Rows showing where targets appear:
----------------------------------------

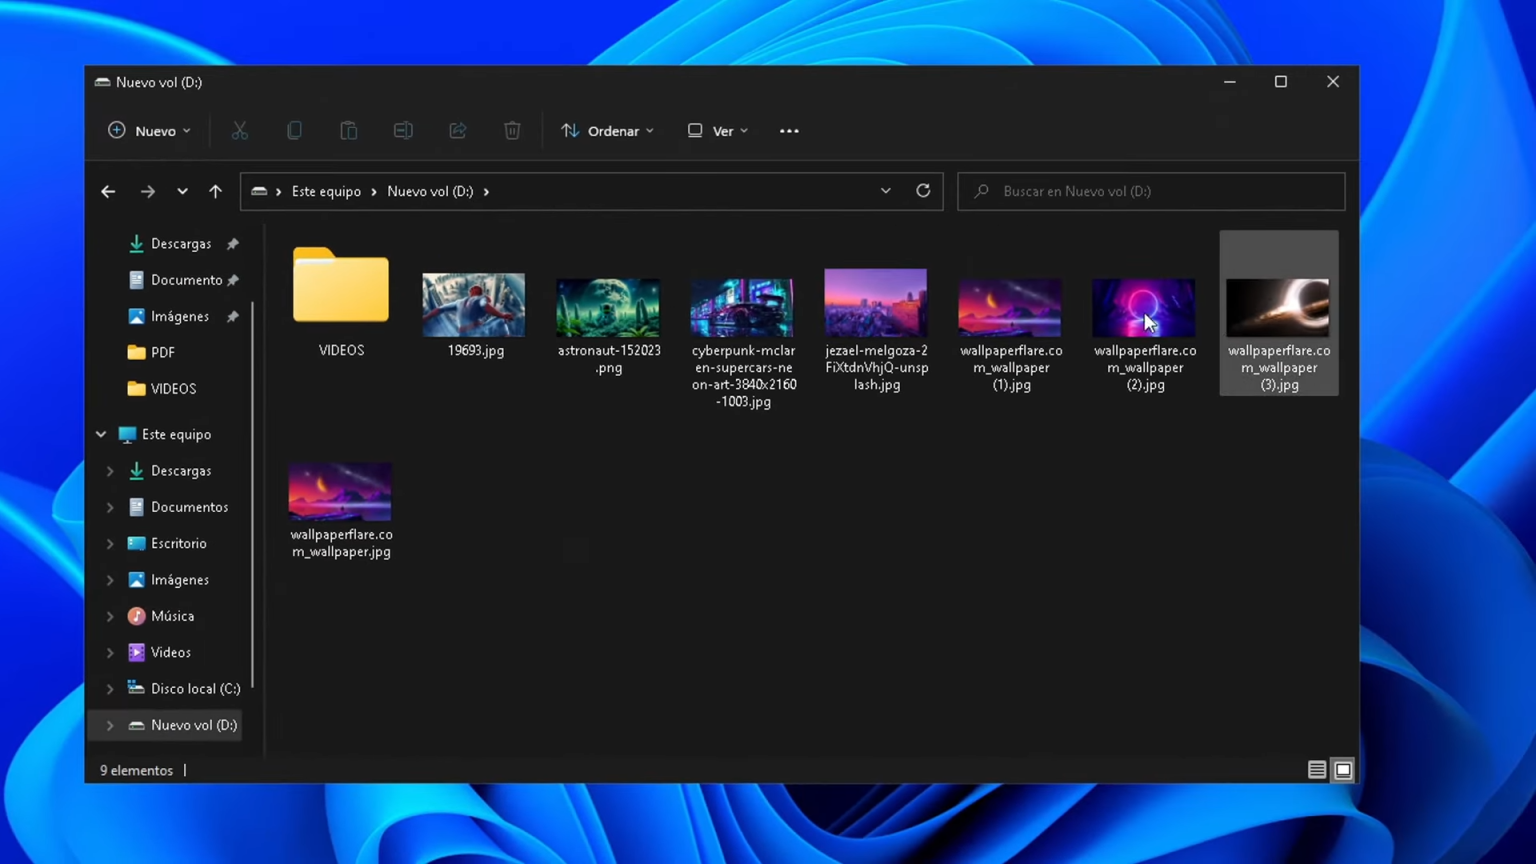Click the Copy icon on the toolbar
The height and width of the screenshot is (864, 1536).
point(294,130)
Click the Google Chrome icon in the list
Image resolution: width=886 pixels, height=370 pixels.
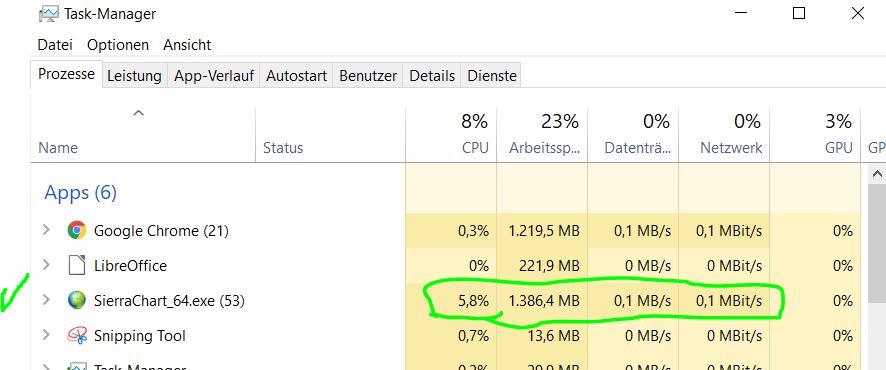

----------------------------------------

Recast the rows above as a Markdown table with two columns, Line and Text, giving each non-blank line its own number. Omit the pictures.

| Line | Text |
|---|---|
| 1 | Click the Copy icon on the toolbar |
| 2 | The height and width of the screenshot is (864, 1536). |
| 3 | point(294,130) |
| 4 | Click the Google Chrome icon in the list |
| 5 | Image resolution: width=886 pixels, height=370 pixels. |